SHORT TASK 1 —
What other name does the language transfer text give for negative transfer?

Language Transfer

Definition:

Language transfer is the influence of a learner’s previously acquired language(s) on the acquisition and use of a new language. When properties of the L1 (or other previously learned languages) carry over into learner production or comprehension in the L2, this is described as transfer. Transfer can be positive — when L1 and L2 structures are similar, prior knowledge facilitates learning and performance — or negative (also called interference) — when L1 and L2 differ, relying on the L1 pattern produces errors in the L2. Language transfer is one of the five central processes that Larry Selinker identified as shaping interlanguage development, and it remains one of the most extensively documented phenomena in second language acquisition research.

Also known as: L1 interference, crosslinguistic influence (CLI), crosslinguistic transfer, negative transfer (for errors), positive transfer (for facilitation)


In-Depth Explanation

Positive transfer.

Positive transfer occurs when L1 and L2 share structural features — the learner’s prior knowledge of the L1 feature correctly predicts the L2 form. Examples:

  • Spanish ? Portuguese: very high degree of positive transfer at lexical, phonological, and morphosyntactic levels due to close genealogical relationship.
  • English ? French: substantial cognate vocabulary; many Latin-derived words transfer with minor spelling/pronunciation adjustment.
  • Japanese ? Korean: significant syntactic positive transfer (both are SOV, verb-final, postpositional languages).

For language learners, languages with high typological similarity to the L1 are typically faster to learn — a prediction confirmed by research on language learning difficulty (e.g., the US Foreign Service Institute’s category ratings for English-speaking learners: Spanish and French as Category I = ~600 hours; Japanese, Korean, Arabic as Category IV = 2,200+ hours).

[Data items]
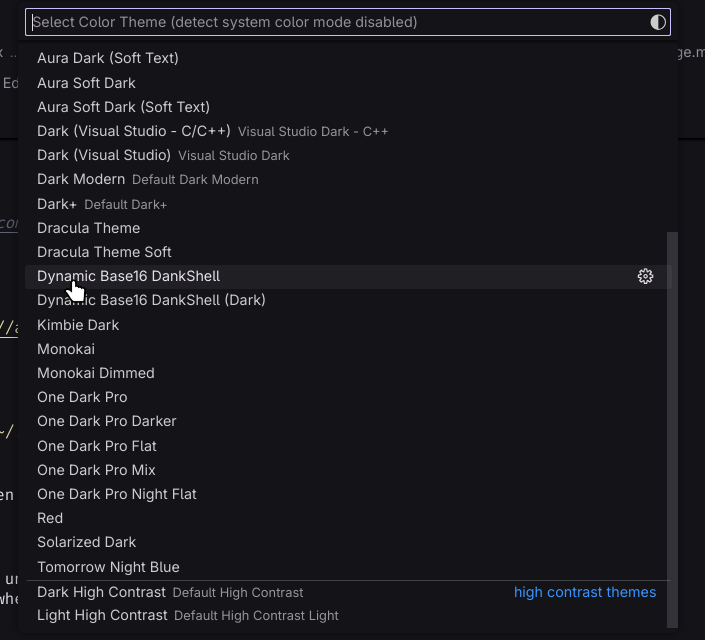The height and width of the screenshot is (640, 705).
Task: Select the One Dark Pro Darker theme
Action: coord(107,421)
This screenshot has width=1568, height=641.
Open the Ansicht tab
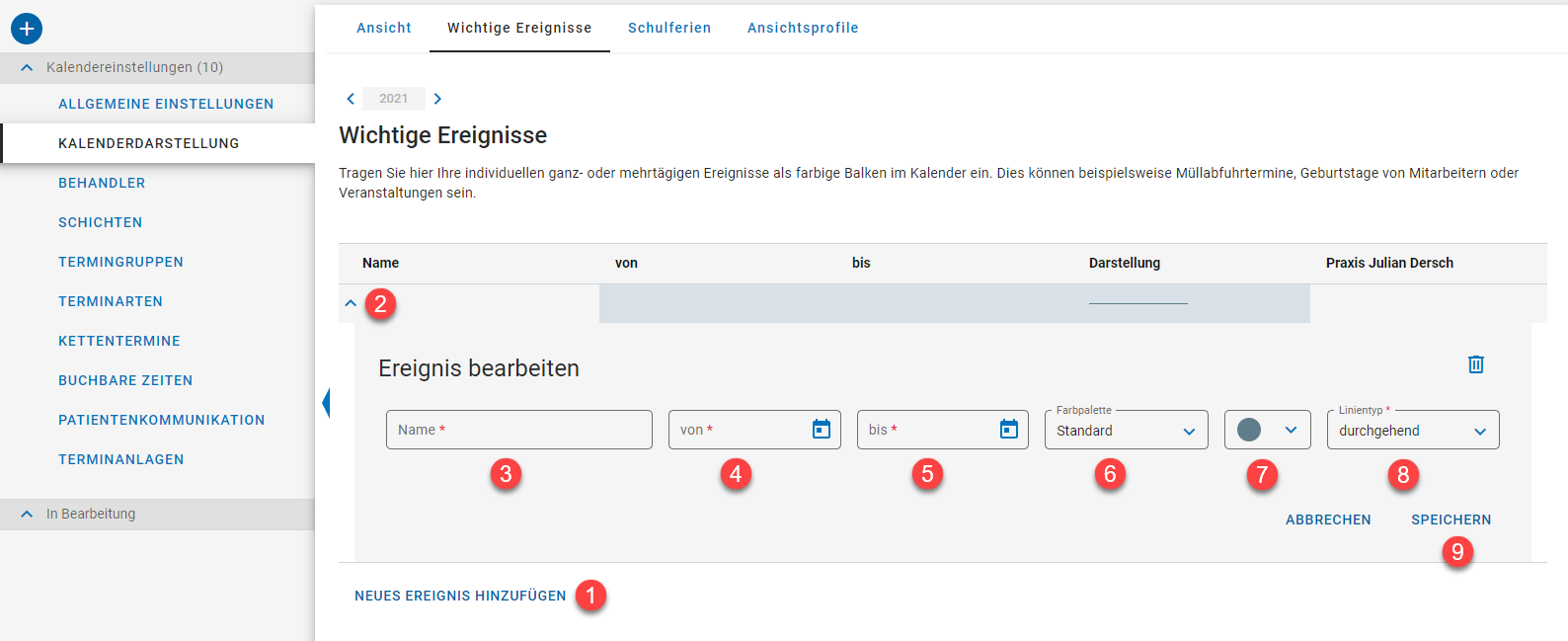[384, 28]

SHORT TASK 2 —
Rewrite the entries above with "tab" swapped for "menu", keeping everything else the same and leaving out the pictures.

FINAL ANSWER 1 —
Interference.

FINAL ANSWER 2 —
The height and width of the screenshot is (640, 705).
Task: Select the One Dark Pro Darker theme
Action: coord(107,421)
This screenshot has width=1568, height=641.
Open the Ansicht menu
[384, 28]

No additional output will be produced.